**PROBLEM TO SOLVE**
Each line from the one holding "Given: Click the red up arrow beside 1%" through the end of the records should be returned exactly, while pictures are skipped.

**INPUT DATA**
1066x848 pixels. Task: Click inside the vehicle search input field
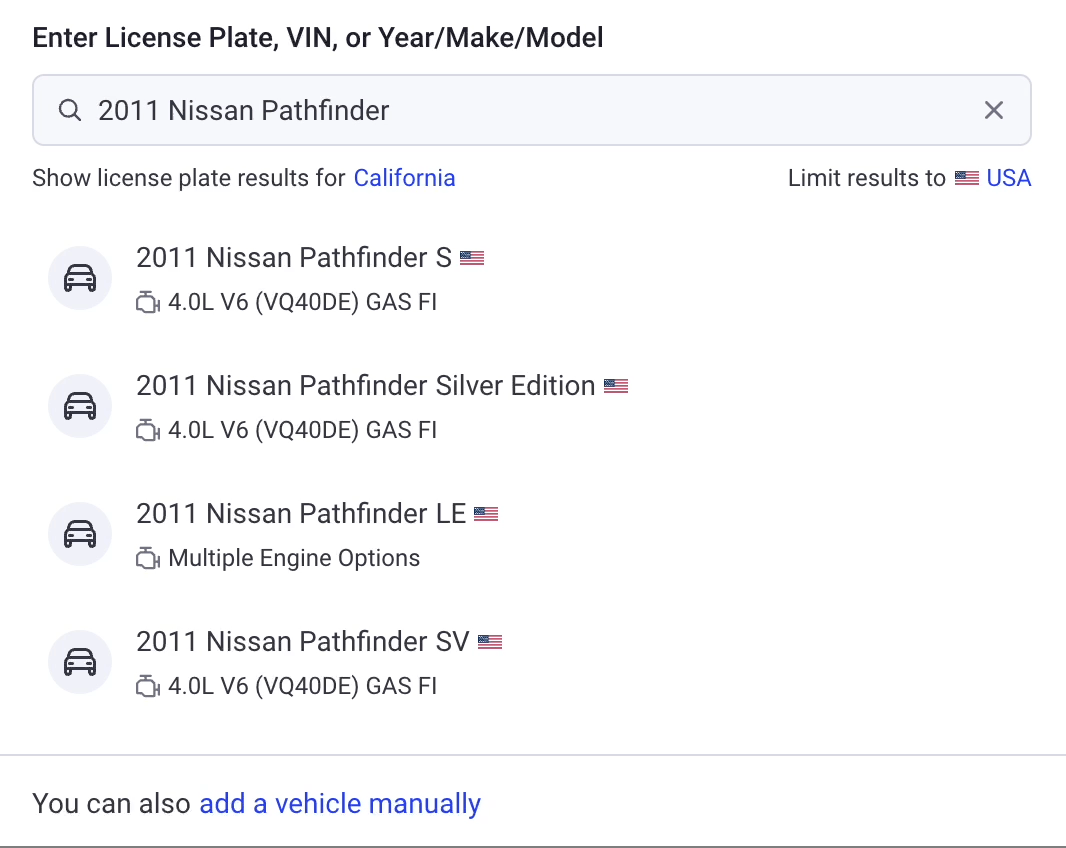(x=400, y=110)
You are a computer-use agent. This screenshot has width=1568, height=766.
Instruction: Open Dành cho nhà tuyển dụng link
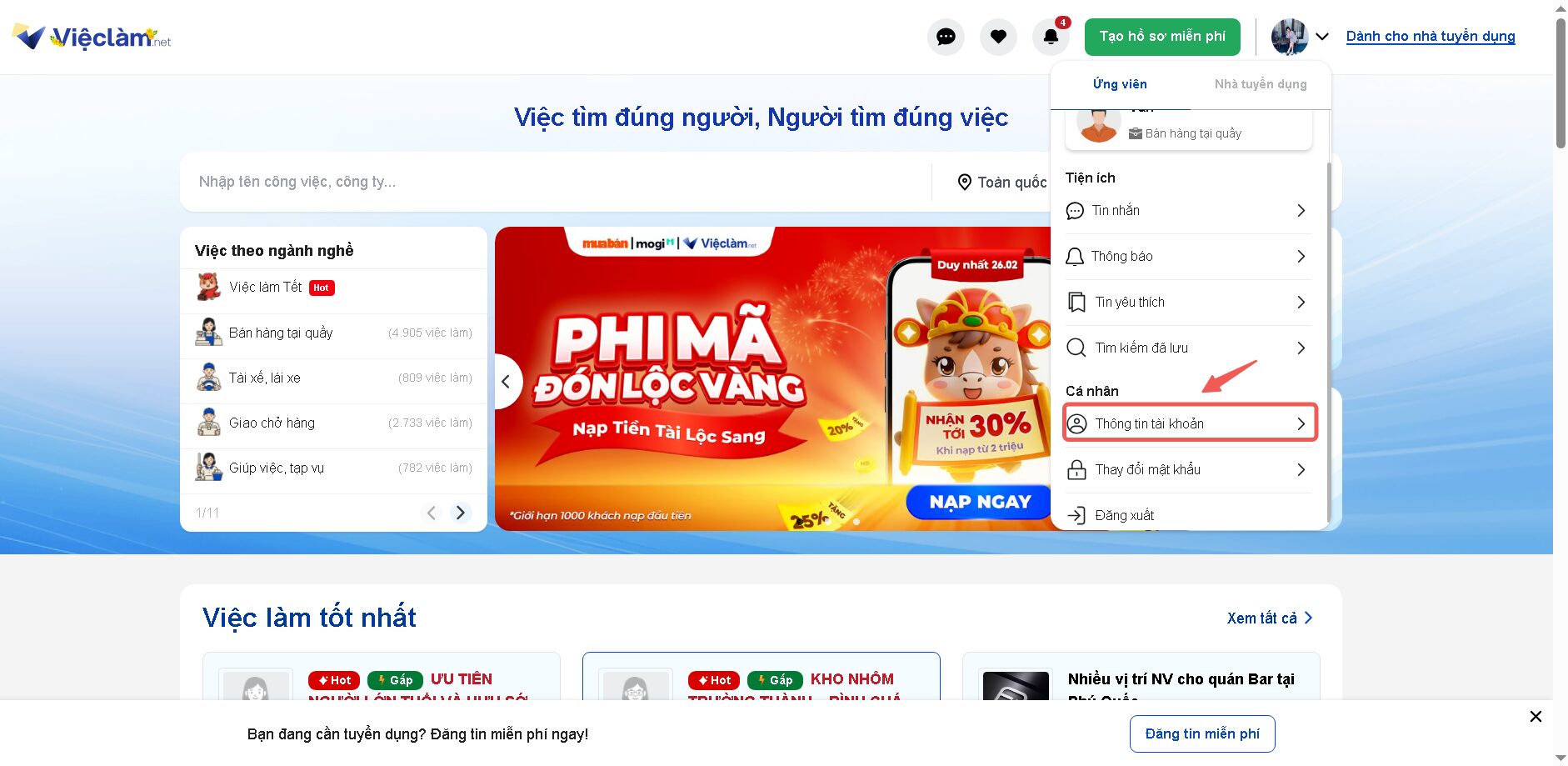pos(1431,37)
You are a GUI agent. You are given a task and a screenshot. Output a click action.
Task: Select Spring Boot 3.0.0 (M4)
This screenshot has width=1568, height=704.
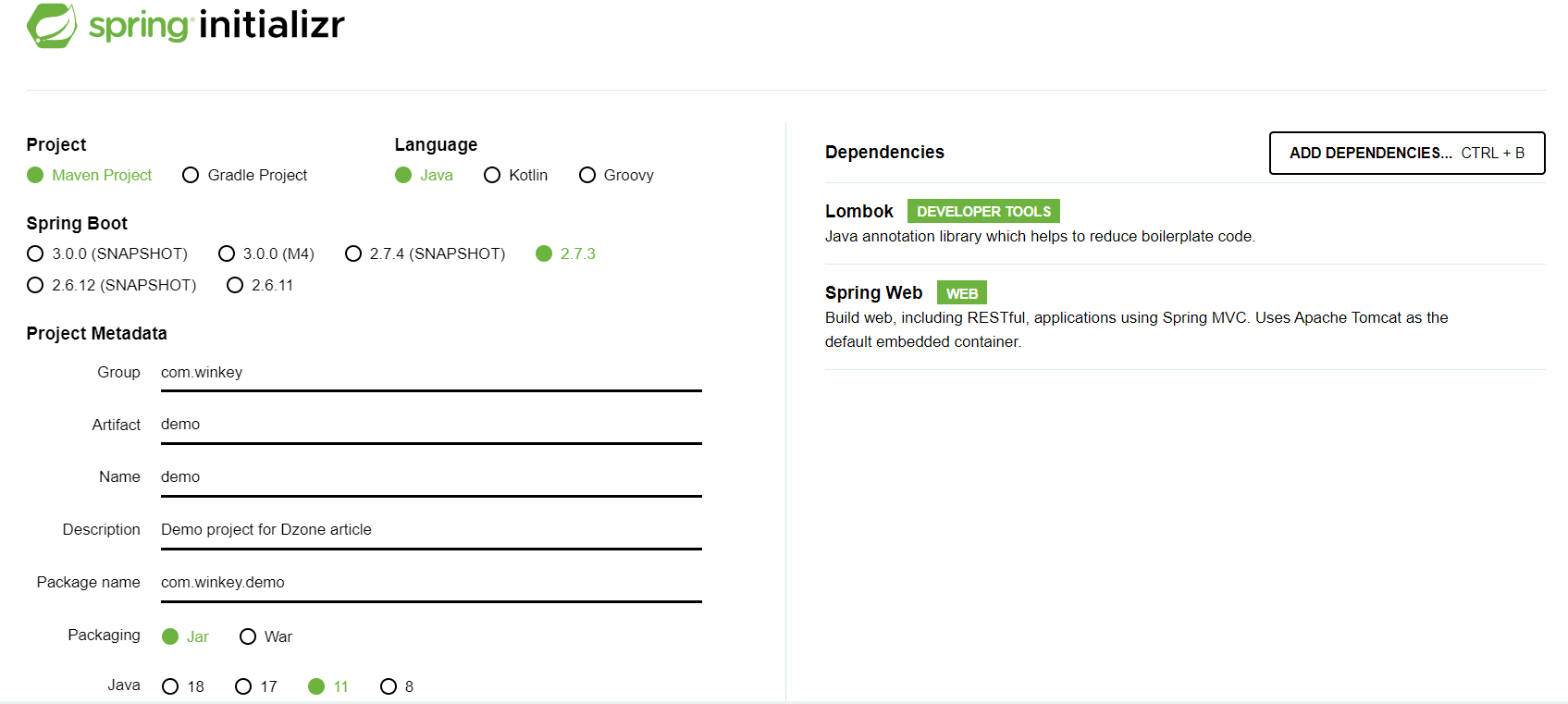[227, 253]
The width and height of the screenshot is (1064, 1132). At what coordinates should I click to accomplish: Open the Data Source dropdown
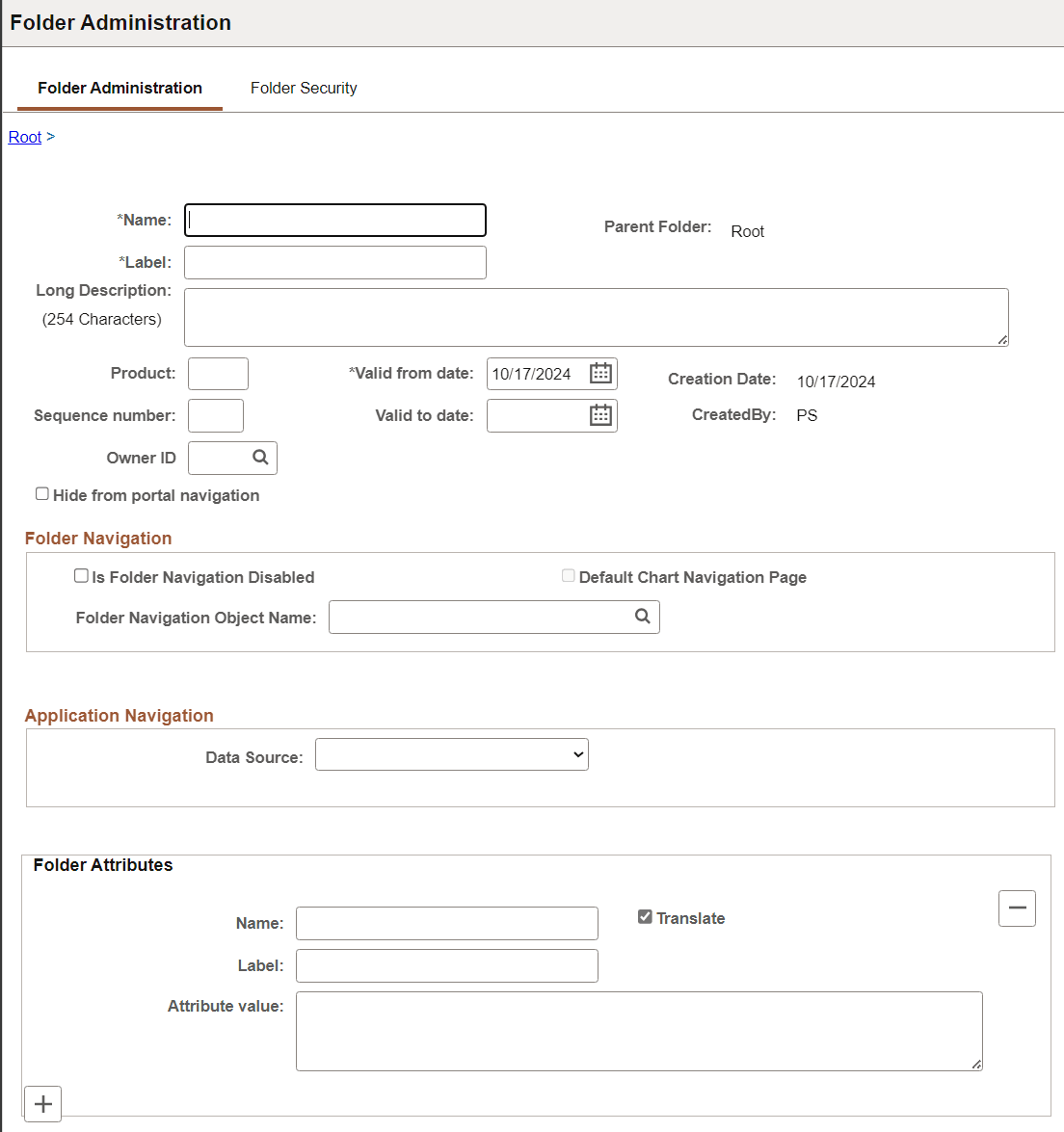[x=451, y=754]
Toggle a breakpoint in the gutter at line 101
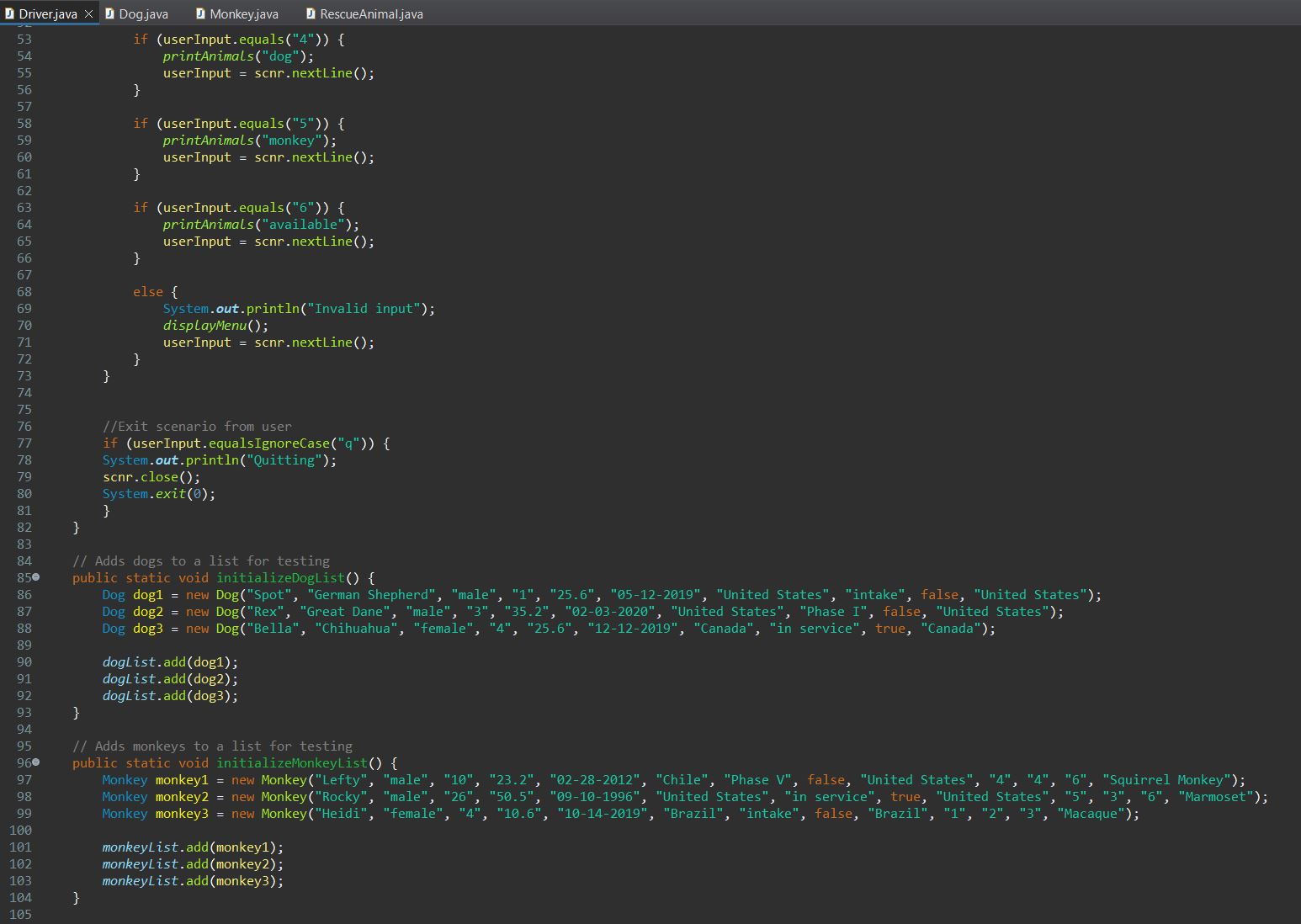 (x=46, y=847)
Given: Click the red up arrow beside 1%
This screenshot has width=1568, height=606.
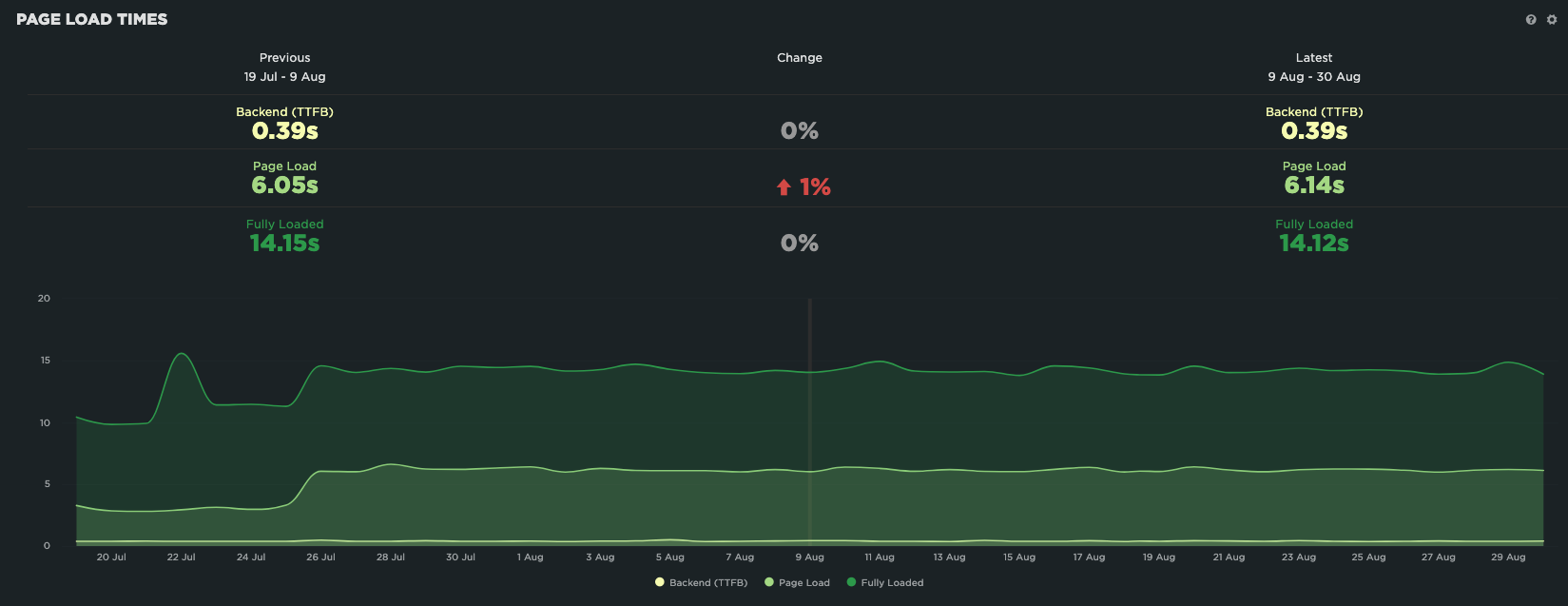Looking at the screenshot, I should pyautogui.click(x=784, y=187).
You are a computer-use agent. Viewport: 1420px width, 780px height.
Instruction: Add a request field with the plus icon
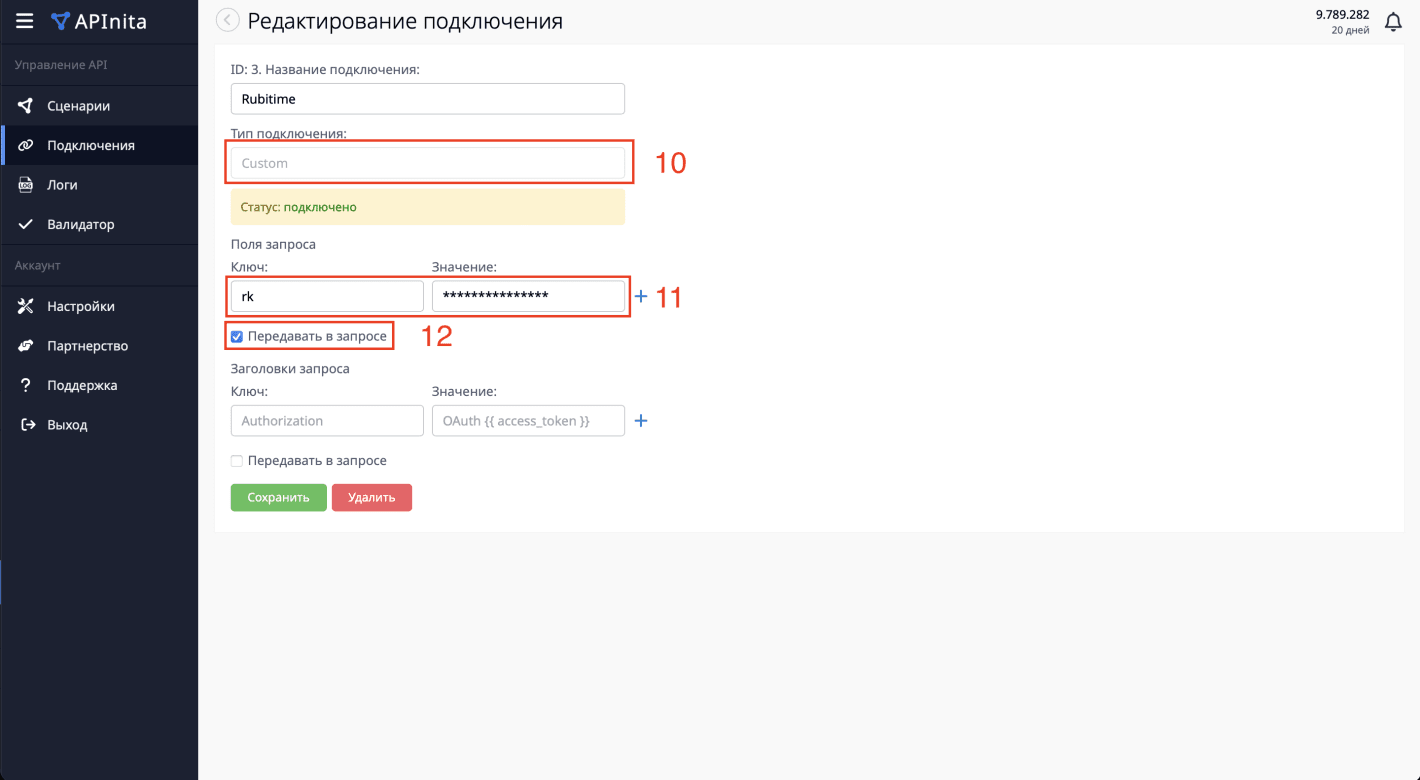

**PROBLEM SOLUTION**
Given: Click the red up arrow beside 1%
This screenshot has width=1568, height=606.
Looking at the screenshot, I should pyautogui.click(x=784, y=187).
You are a computer-use agent. Viewport: 1420px width, 780px height.
Instruction: Add a request field with the plus icon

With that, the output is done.